■ MATERIAL FOR THIS EXERCISE ■
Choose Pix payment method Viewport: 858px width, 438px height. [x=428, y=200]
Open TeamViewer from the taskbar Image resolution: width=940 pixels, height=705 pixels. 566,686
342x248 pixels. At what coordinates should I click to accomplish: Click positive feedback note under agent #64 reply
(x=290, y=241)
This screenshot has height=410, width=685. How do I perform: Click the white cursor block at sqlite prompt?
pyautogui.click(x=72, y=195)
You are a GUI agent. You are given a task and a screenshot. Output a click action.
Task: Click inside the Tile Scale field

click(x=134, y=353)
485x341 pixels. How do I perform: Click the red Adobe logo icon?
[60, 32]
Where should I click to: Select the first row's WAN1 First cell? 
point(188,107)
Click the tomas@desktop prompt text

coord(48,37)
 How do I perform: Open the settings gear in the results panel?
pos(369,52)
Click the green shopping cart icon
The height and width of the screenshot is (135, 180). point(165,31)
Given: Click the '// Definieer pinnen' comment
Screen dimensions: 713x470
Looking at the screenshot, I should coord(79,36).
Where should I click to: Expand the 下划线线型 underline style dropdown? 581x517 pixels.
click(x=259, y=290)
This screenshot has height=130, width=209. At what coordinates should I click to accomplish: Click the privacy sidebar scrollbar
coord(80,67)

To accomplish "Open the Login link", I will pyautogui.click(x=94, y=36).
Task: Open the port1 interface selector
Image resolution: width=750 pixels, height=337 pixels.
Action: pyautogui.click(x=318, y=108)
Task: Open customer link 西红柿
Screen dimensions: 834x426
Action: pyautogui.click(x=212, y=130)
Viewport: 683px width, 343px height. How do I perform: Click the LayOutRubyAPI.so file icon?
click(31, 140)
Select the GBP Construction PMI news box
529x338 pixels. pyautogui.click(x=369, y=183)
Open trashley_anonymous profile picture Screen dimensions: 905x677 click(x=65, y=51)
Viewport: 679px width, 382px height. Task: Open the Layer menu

■ EXERCISE ■
Go through the listing above and set down each line exactly as it stands.

■ WRITTEN ANSWER ■
Choose Pix payment method Viewport: 858px width, 438px height. [x=428, y=200]
Open TeamViewer from the taskbar Image resolution: width=940 pixels, height=705 pixels. 566,686
342x248 pixels. At what coordinates should I click to accomplish: Click positive feedback note under agent #64 reply
(x=290, y=241)
This screenshot has height=410, width=685. How do I perform: Click the white cursor block at sqlite prompt?
pyautogui.click(x=72, y=195)
You are a GUI agent. You are given a task and a screenshot. Output a click action.
Task: Click inside the Tile Scale field

click(x=134, y=353)
485x341 pixels. How do I perform: Click the red Adobe logo icon?
[60, 32]
Where should I click to: Select the first row's WAN1 First cell? 
point(188,107)
Click the tomas@desktop prompt text

coord(48,37)
 How do I perform: Open the settings gear in the results panel?
pos(369,52)
Click the green shopping cart icon
The height and width of the screenshot is (135, 180). point(165,31)
Given: Click the '// Definieer pinnen' comment
Screen dimensions: 713x470
Looking at the screenshot, I should coord(79,36).
Where should I click to: Expand the 下划线线型 underline style dropdown? 581x517 pixels.
click(x=259, y=290)
This screenshot has height=130, width=209. At what coordinates should I click to accomplish: Click the privacy sidebar scrollbar
coord(80,67)

To accomplish "Open the Login link", I will pyautogui.click(x=94, y=36).
Task: Open the port1 interface selector
Image resolution: width=750 pixels, height=337 pixels.
Action: pyautogui.click(x=318, y=108)
Task: Open customer link 西红柿
Screen dimensions: 834x426
Action: pyautogui.click(x=212, y=130)
Viewport: 683px width, 343px height. How do I perform: Click the LayOutRubyAPI.so file icon?
click(31, 140)
Select the GBP Construction PMI news box
529x338 pixels. pyautogui.click(x=369, y=183)
Open trashley_anonymous profile picture Screen dimensions: 905x677 click(x=65, y=51)
Viewport: 679px width, 382px height. Task: Open the Layer menu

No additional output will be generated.